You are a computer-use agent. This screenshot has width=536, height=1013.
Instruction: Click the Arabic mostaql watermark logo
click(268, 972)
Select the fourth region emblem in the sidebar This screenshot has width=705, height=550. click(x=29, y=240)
================================
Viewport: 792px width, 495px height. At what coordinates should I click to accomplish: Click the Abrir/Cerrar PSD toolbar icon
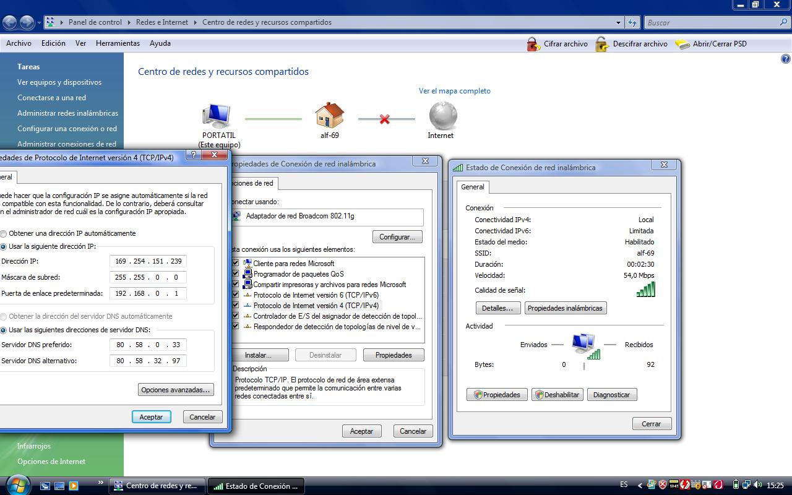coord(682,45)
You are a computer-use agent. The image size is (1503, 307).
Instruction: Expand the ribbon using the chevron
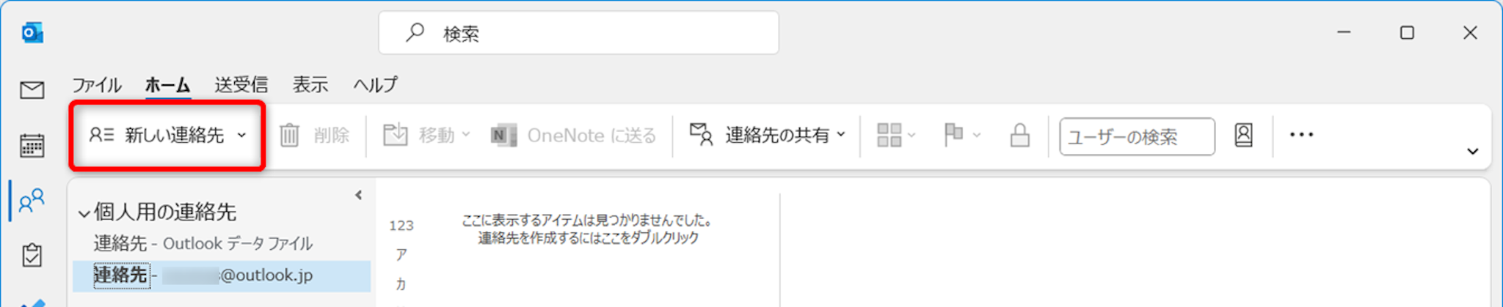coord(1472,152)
================================
◆ Work required ◆
Please copy out from the data above, without any picture, exactly the lines running from the one that holds "Viewport: 792px width, 495px" through the one that holds "You are a computer-use agent. The", and nothing beyond them.

◆ Response to this task ◆
Viewport: 792px width, 495px height. At what coordinates should I click to accomplish: Click the Abrir/Cerrar PSD toolbar icon
coord(682,45)
You are a computer-use agent. The image size is (1503, 307).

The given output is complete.